## WHAT TO DO
1 > Answer these questions about the May 2007 blog post, using what it states:
(a) Over how many days were the listed search phrases used to reach the blog?
(b) Which search phrase does the writer quote right after saying the phrases gave a good laugh?
(c) What is the title of the Steven Erikson installment added to the book library?
2 > Translate this sentence from the May 2007 blog post into German: "I am, as I suspect many others, slightly in awe of Erikson."

## EXTRACT
►

May 2007

Really, I’ve seen a lot. You really don’t have to be ashamed of being… different – but on the other hand, this pick of search phrases that have been used in arriving to this blog the last two days is… Just a little, little bit disturbing you know?

  • bastianini live performances on dvd
  • sin of narcissism
  • Encode charcters to ASCII in java
  • goddes of dawn
  • eclipse launch configurations not seen i
  • how to start with spring programming
  • hansi kursch religion
  • java programming converting inputstream
  • if i can build a computer i can make you
  • the body bags and little rags
  • if jesus comes back we’ll kill him again
  • chocolate mousse translated in Finnish
  • need joomla multilingual help?
  • php cms in JSR-168
  • islay alcohol

At least they gave me a good laugh. “chocolate mousse translated in Finnish”?! God gracious me.

My book library have been updated. First, the latest installment of Steven Erikson’s epic fantasy series, The Bonehunters. I am, as I suspect many others, slightly in awe of Erikson. Extremely complex. Extremely well written. Extremely good stuff.

◄

## SUPPLIED ENTRIES
►

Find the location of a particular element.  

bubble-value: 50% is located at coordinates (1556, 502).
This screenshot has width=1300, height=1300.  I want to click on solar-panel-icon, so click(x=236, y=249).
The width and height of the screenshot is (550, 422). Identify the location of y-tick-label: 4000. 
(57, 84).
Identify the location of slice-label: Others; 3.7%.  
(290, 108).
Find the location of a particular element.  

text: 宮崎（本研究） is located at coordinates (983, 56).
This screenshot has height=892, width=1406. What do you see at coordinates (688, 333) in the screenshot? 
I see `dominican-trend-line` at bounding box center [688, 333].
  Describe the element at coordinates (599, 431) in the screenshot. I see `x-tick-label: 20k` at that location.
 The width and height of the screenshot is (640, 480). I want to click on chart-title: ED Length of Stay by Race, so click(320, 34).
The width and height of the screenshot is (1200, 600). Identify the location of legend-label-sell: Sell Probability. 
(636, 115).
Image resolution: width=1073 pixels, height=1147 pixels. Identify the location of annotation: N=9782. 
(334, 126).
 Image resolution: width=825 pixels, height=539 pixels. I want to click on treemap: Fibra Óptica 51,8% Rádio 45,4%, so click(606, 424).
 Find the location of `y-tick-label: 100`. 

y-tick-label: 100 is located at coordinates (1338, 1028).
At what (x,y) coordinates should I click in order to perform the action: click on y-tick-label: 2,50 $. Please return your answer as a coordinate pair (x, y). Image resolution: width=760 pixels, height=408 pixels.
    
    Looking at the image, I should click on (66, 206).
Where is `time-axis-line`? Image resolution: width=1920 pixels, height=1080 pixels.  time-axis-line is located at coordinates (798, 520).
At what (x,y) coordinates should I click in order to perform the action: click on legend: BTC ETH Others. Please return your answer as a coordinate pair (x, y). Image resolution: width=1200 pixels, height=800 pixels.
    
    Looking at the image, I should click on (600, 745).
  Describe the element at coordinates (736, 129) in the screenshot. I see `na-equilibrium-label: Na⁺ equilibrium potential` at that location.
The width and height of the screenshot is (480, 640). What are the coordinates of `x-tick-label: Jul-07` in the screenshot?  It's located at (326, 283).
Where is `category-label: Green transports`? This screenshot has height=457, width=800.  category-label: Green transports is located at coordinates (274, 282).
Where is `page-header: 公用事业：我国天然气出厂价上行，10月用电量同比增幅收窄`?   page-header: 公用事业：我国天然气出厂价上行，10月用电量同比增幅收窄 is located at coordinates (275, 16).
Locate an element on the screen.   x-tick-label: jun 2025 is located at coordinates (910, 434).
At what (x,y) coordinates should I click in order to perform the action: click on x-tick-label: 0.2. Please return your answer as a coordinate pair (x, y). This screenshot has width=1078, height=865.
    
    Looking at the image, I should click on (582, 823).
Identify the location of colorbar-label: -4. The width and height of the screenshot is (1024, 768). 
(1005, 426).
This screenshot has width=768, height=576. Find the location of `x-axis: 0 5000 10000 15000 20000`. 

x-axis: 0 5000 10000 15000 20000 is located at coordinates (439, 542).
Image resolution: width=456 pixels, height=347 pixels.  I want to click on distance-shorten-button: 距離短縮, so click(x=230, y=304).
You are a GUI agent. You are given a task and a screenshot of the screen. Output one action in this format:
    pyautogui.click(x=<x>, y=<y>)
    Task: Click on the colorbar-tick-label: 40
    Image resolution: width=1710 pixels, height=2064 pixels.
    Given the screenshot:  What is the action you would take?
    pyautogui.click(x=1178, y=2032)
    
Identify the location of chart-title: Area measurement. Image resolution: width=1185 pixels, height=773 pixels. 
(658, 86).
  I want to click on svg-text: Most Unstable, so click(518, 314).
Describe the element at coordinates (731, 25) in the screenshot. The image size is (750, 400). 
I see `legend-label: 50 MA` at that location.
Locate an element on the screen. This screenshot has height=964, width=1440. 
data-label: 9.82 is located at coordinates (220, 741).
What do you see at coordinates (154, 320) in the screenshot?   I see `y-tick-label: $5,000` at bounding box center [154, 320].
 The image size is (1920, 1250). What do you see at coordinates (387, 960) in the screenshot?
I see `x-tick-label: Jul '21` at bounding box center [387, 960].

◄

## YOUR WRITTEN ANSWERS
1 >
(a) Two days.
(b) "chocolate mousse translated in Finnish"
(c) The Bonehunters.

2 > Wie, so vermute ich, viele andere auch, empfinde ich leichte Ehrfurcht vor Erikson.